* TASK *
Reproduce each of the following records word for word, keeping every line as it stands.

* RECORDS FOR THE TASK *

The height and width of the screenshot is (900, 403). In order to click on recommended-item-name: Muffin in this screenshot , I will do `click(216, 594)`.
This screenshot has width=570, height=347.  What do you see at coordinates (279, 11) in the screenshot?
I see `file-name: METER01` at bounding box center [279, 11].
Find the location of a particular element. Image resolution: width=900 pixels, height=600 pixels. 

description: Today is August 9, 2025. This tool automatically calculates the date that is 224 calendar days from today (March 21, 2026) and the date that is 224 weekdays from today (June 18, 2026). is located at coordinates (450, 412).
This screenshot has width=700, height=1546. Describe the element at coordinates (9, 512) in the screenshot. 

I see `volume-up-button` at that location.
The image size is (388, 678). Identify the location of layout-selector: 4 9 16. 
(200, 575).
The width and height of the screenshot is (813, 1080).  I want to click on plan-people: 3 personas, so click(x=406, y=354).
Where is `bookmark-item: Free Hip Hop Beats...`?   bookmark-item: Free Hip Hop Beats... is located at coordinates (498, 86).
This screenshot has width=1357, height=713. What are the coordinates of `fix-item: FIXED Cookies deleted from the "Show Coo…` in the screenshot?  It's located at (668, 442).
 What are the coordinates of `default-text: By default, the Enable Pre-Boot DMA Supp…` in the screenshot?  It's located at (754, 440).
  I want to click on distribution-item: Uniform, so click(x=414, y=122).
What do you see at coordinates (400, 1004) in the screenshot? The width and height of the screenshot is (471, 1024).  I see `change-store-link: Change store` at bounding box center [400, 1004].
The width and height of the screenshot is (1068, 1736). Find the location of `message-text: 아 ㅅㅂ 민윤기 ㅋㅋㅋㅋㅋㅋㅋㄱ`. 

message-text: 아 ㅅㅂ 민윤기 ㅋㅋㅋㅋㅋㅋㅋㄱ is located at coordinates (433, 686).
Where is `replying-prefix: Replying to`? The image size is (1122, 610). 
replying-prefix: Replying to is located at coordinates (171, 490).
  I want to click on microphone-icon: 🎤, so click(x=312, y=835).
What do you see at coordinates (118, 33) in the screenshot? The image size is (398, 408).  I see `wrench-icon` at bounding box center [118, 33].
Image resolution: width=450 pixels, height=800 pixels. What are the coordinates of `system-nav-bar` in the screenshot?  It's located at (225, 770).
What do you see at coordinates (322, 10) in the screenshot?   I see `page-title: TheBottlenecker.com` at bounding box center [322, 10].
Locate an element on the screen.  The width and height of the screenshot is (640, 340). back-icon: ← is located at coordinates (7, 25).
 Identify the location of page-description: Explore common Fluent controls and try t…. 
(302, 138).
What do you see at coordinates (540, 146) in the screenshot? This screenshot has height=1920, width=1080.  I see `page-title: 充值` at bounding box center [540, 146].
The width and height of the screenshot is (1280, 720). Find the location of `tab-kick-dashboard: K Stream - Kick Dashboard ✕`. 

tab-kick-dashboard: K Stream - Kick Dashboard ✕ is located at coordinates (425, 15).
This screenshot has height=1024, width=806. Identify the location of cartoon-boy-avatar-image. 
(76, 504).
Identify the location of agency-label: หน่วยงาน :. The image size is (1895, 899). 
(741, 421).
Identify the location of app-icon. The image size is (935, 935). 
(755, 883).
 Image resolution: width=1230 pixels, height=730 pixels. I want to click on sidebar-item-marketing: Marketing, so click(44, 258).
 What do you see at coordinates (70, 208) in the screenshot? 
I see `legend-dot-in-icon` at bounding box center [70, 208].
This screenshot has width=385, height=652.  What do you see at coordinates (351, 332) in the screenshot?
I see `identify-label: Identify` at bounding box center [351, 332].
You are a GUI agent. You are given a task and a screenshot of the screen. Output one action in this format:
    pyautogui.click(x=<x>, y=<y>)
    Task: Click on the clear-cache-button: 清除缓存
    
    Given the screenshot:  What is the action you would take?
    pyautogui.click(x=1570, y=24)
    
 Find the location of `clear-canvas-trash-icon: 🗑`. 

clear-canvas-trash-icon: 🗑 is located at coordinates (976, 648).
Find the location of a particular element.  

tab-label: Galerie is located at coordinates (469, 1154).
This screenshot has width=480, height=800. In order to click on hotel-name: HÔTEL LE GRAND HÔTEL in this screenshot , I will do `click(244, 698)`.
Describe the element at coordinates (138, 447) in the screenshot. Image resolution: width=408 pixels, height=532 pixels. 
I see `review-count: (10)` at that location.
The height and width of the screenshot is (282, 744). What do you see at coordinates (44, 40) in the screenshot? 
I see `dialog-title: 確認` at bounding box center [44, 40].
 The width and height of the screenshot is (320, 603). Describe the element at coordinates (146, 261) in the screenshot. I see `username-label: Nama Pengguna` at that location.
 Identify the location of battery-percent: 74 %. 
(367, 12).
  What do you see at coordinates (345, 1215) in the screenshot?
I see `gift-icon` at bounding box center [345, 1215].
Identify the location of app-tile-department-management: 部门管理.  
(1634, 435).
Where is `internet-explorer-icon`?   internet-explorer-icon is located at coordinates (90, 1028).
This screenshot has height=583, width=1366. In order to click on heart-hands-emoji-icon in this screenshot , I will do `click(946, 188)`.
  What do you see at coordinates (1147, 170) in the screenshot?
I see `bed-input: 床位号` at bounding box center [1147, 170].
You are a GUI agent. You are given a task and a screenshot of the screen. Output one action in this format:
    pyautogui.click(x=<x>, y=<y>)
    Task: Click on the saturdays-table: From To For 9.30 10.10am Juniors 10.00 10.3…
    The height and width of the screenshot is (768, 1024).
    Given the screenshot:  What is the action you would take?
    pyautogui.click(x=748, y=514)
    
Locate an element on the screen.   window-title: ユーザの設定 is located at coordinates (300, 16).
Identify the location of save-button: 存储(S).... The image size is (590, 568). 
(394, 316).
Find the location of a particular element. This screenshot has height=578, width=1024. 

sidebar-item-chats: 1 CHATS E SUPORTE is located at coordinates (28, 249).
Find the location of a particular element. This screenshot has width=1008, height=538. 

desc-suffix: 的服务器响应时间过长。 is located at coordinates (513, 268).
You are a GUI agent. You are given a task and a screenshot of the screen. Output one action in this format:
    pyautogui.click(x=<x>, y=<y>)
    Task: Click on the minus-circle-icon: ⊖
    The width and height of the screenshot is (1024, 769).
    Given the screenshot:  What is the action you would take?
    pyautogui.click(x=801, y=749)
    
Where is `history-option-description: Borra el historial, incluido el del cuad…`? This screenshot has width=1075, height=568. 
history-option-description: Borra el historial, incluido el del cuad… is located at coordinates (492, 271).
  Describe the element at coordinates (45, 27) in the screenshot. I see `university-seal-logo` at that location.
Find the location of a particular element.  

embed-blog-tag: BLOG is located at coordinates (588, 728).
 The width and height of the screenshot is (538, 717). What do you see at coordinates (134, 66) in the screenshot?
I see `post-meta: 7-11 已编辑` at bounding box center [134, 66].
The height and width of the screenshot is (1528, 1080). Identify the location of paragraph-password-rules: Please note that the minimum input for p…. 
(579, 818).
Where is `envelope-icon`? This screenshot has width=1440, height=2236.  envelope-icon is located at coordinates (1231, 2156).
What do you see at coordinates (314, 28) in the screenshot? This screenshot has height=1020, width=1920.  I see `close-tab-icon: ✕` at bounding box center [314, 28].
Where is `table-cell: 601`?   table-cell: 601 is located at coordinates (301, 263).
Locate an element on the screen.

* EXERCISE ANSWER *
The height and width of the screenshot is (900, 403). In order to click on recommended-item-name: Muffin in this screenshot , I will do `click(216, 594)`.
This screenshot has width=570, height=347.  What do you see at coordinates (279, 11) in the screenshot?
I see `file-name: METER01` at bounding box center [279, 11].
Find the location of a particular element. Image resolution: width=900 pixels, height=600 pixels. 

description: Today is August 9, 2025. This tool automatically calculates the date that is 224 calendar days from today (March 21, 2026) and the date that is 224 weekdays from today (June 18, 2026). is located at coordinates (450, 412).
This screenshot has width=700, height=1546. Describe the element at coordinates (9, 512) in the screenshot. 

I see `volume-up-button` at that location.
The image size is (388, 678). Identify the location of layout-selector: 4 9 16. 
(200, 575).
The width and height of the screenshot is (813, 1080).  I want to click on plan-people: 3 personas, so click(x=406, y=354).
Where is `bookmark-item: Free Hip Hop Beats...`?   bookmark-item: Free Hip Hop Beats... is located at coordinates (498, 86).
This screenshot has width=1357, height=713. What are the coordinates of `fix-item: FIXED Cookies deleted from the "Show Coo…` in the screenshot?  It's located at (668, 442).
 What are the coordinates of `default-text: By default, the Enable Pre-Boot DMA Supp…` in the screenshot?  It's located at (754, 440).
  I want to click on distribution-item: Uniform, so click(x=414, y=122).
What do you see at coordinates (400, 1004) in the screenshot? The width and height of the screenshot is (471, 1024).  I see `change-store-link: Change store` at bounding box center [400, 1004].
The width and height of the screenshot is (1068, 1736). Find the location of `message-text: 아 ㅅㅂ 민윤기 ㅋㅋㅋㅋㅋㅋㅋㄱ`. 

message-text: 아 ㅅㅂ 민윤기 ㅋㅋㅋㅋㅋㅋㅋㄱ is located at coordinates (433, 686).
Where is `replying-prefix: Replying to`? The image size is (1122, 610). 
replying-prefix: Replying to is located at coordinates (171, 490).
  I want to click on microphone-icon: 🎤, so click(x=312, y=835).
What do you see at coordinates (118, 33) in the screenshot? The image size is (398, 408).  I see `wrench-icon` at bounding box center [118, 33].
Image resolution: width=450 pixels, height=800 pixels. What are the coordinates of `system-nav-bar` in the screenshot?  It's located at (225, 770).
What do you see at coordinates (322, 10) in the screenshot?   I see `page-title: TheBottlenecker.com` at bounding box center [322, 10].
Locate an element on the screen.  The width and height of the screenshot is (640, 340). back-icon: ← is located at coordinates (7, 25).
 Identify the location of page-description: Explore common Fluent controls and try t…. 
(302, 138).
What do you see at coordinates (540, 146) in the screenshot? This screenshot has height=1920, width=1080.  I see `page-title: 充值` at bounding box center [540, 146].
The width and height of the screenshot is (1280, 720). Find the location of `tab-kick-dashboard: K Stream - Kick Dashboard ✕`. 

tab-kick-dashboard: K Stream - Kick Dashboard ✕ is located at coordinates (425, 15).
This screenshot has height=1024, width=806. Identify the location of cartoon-boy-avatar-image. 
(76, 504).
Identify the location of agency-label: หน่วยงาน :. The image size is (1895, 899). 
(741, 421).
Identify the location of app-icon. The image size is (935, 935). 
(755, 883).
 Image resolution: width=1230 pixels, height=730 pixels. I want to click on sidebar-item-marketing: Marketing, so click(44, 258).
 What do you see at coordinates (70, 208) in the screenshot? 
I see `legend-dot-in-icon` at bounding box center [70, 208].
This screenshot has width=385, height=652.  What do you see at coordinates (351, 332) in the screenshot?
I see `identify-label: Identify` at bounding box center [351, 332].
You are a GUI agent. You are given a task and a screenshot of the screen. Output one action in this format:
    pyautogui.click(x=<x>, y=<y>)
    Task: Click on the clear-cache-button: 清除缓存
    
    Given the screenshot:  What is the action you would take?
    pyautogui.click(x=1570, y=24)
    
 Find the location of `clear-canvas-trash-icon: 🗑`. 

clear-canvas-trash-icon: 🗑 is located at coordinates (976, 648).
Find the location of a particular element.  

tab-label: Galerie is located at coordinates (469, 1154).
This screenshot has width=480, height=800. In order to click on hotel-name: HÔTEL LE GRAND HÔTEL in this screenshot , I will do `click(244, 698)`.
Describe the element at coordinates (138, 447) in the screenshot. Image resolution: width=408 pixels, height=532 pixels. 
I see `review-count: (10)` at that location.
The height and width of the screenshot is (282, 744). What do you see at coordinates (44, 40) in the screenshot? 
I see `dialog-title: 確認` at bounding box center [44, 40].
 The width and height of the screenshot is (320, 603). Describe the element at coordinates (146, 261) in the screenshot. I see `username-label: Nama Pengguna` at that location.
 Identify the location of battery-percent: 74 %. 
(367, 12).
  What do you see at coordinates (345, 1215) in the screenshot?
I see `gift-icon` at bounding box center [345, 1215].
Identify the location of app-tile-department-management: 部门管理.  
(1634, 435).
Where is `internet-explorer-icon`?   internet-explorer-icon is located at coordinates (90, 1028).
This screenshot has height=583, width=1366. In order to click on heart-hands-emoji-icon in this screenshot , I will do `click(946, 188)`.
  What do you see at coordinates (1147, 170) in the screenshot?
I see `bed-input: 床位号` at bounding box center [1147, 170].
You are a GUI agent. You are given a task and a screenshot of the screen. Output one action in this format:
    pyautogui.click(x=<x>, y=<y>)
    Task: Click on the saturdays-table: From To For 9.30 10.10am Juniors 10.00 10.3…
    The height and width of the screenshot is (768, 1024).
    Given the screenshot:  What is the action you would take?
    pyautogui.click(x=748, y=514)
    
Locate an element on the screen.   window-title: ユーザの設定 is located at coordinates (300, 16).
Identify the location of save-button: 存储(S).... The image size is (590, 568). 
(394, 316).
Find the location of a particular element. This screenshot has height=578, width=1024. 

sidebar-item-chats: 1 CHATS E SUPORTE is located at coordinates (28, 249).
Find the location of a particular element. This screenshot has width=1008, height=538. 

desc-suffix: 的服务器响应时间过长。 is located at coordinates (513, 268).
You are a GUI agent. You are given a task and a screenshot of the screen. Output one action in this format:
    pyautogui.click(x=<x>, y=<y>)
    Task: Click on the minus-circle-icon: ⊖
    The width and height of the screenshot is (1024, 769).
    Given the screenshot:  What is the action you would take?
    pyautogui.click(x=801, y=749)
    
Where is `history-option-description: Borra el historial, incluido el del cuad…`? This screenshot has width=1075, height=568. 
history-option-description: Borra el historial, incluido el del cuad… is located at coordinates (492, 271).
  Describe the element at coordinates (45, 27) in the screenshot. I see `university-seal-logo` at that location.
Find the location of a particular element.  

embed-blog-tag: BLOG is located at coordinates (588, 728).
 The width and height of the screenshot is (538, 717). What do you see at coordinates (134, 66) in the screenshot?
I see `post-meta: 7-11 已编辑` at bounding box center [134, 66].
The height and width of the screenshot is (1528, 1080). Identify the location of paragraph-password-rules: Please note that the minimum input for p…. 
(579, 818).
Where is `envelope-icon`? This screenshot has width=1440, height=2236.  envelope-icon is located at coordinates (1231, 2156).
What do you see at coordinates (314, 28) in the screenshot? This screenshot has height=1020, width=1920.  I see `close-tab-icon: ✕` at bounding box center [314, 28].
Where is `table-cell: 601`?   table-cell: 601 is located at coordinates (301, 263).
Locate an element on the screen.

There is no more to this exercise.